The optional argument when can be never, always, or auto. If the
when argument is omitted, it defaults to auto, in this case,
hardlink checks filesystem type and uses reflinks on BTRFS and XFS
only, and fallback to hardlinks when creating reflink is
impossible. The argument always disables filesystem type detection
and fallback to hardlinks, in this case, only reflinks are allowed.
--skip-reflinks
Ignore already cloned files. This option may be used without
--reflink when creating classic hardlinks.
ARGUMENTS
hardlink takes one or more directories which will be searched for files
to be linked.
BUGS
The original hardlink implementation uses the option -f to force
hardlinks creation between filesystem. This very rarely usable feature
is no more supported by the current hardlink.

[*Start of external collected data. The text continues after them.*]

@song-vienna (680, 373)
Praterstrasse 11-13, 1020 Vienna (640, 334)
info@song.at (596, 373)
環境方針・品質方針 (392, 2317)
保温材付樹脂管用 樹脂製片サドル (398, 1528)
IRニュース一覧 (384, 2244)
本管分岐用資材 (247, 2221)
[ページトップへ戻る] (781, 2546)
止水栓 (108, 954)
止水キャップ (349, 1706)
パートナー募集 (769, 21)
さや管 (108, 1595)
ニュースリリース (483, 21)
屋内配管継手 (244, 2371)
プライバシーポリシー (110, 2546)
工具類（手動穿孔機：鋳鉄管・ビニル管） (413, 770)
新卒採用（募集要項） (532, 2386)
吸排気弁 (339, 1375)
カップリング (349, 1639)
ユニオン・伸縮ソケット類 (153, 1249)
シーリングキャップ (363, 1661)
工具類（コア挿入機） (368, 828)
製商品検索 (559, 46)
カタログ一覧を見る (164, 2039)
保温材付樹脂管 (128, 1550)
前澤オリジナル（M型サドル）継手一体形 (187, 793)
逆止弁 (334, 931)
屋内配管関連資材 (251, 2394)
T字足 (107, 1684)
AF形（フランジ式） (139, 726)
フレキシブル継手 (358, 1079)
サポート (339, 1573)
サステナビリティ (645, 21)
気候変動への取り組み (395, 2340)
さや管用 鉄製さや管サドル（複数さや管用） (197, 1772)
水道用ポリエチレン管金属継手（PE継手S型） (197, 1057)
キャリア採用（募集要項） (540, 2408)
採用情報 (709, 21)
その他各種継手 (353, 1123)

hardlink assumes that the trees it operates on do not change during
operation. If a tree does change, the result is undefined and
potentially dangerous. For example, if a regular file is replaced by a
device, hardlink may start reading from the device. If a component of a
path is replaced by a symbolic link or file permissions change,
security may be compromised. Do not run hardlink on a changing tree or
on a tree controlled by another user.
AUTHOR
There are multiple hardlink implementations. The very first
implementation is from Jakub Jelinek for Fedora distribution, this
implementation has been used in util-linux between versions v2.34 to
v2.36. The current implementations is based on Debian version from
Julian Andres Klode.
REPORTING BUGS
For bug reports, use the issue tracker at
https://github.com/util-linux/util-linux/issues.
AVAILABILITY
The hardlink command is part of the util-linux package which can be
downloaded from Linux Kernel Archive
<https://www.kernel.org/pub/linux/utils/util-linux/>.
util-linux 2.39.3 2023-11-21 HARDLINK(1)